__Your objective__.
Duplicate the data from the line containing "This screenshot has width=1245, height=952." through the line containing "coord(567,159)", including both of those lines.

__Records to process__.

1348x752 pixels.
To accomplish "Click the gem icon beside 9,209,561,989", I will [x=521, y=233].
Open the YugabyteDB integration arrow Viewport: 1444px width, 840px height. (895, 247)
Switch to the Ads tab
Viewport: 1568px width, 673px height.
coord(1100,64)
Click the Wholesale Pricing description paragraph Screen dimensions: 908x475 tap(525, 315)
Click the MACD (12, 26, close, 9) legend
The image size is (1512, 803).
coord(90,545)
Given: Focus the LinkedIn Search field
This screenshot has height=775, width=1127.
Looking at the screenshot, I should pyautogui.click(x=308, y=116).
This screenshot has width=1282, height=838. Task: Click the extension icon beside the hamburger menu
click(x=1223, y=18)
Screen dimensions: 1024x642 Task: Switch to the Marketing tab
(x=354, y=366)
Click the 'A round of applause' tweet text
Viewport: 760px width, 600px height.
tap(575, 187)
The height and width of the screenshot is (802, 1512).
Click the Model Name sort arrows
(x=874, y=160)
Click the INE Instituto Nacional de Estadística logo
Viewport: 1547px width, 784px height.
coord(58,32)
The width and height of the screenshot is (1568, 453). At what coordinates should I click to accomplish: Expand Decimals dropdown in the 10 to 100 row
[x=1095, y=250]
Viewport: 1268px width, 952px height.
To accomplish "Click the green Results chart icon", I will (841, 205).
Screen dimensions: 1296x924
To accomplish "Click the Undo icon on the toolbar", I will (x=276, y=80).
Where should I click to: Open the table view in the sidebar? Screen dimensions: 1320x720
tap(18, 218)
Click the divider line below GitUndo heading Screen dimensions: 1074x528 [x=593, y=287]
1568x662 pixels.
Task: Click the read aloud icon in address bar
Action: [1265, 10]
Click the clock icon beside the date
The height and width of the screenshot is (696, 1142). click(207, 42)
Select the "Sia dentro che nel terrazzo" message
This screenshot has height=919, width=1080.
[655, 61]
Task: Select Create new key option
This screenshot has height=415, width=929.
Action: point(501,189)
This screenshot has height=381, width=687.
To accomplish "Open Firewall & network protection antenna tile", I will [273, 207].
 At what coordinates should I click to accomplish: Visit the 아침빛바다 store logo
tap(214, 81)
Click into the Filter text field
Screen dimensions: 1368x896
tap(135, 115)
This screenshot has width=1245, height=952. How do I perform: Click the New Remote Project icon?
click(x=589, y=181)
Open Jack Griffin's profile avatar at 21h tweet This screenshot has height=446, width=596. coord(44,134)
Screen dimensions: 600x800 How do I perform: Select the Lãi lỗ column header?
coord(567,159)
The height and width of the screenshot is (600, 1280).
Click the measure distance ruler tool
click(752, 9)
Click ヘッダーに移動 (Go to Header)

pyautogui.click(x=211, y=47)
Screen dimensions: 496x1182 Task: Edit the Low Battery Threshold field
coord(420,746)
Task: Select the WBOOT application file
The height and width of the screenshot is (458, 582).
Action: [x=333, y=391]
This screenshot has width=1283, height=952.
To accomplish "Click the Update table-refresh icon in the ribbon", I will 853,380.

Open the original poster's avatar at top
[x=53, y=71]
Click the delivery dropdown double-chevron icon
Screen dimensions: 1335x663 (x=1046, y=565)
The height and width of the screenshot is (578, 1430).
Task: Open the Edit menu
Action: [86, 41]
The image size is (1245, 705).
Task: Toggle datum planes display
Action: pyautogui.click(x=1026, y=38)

__Output__.
This screenshot has width=1245, height=952. How do I perform: Click the New Remote Project icon?
click(x=589, y=181)
Open Jack Griffin's profile avatar at 21h tweet This screenshot has height=446, width=596. coord(44,134)
Screen dimensions: 600x800 How do I perform: Select the Lãi lỗ column header?
coord(567,159)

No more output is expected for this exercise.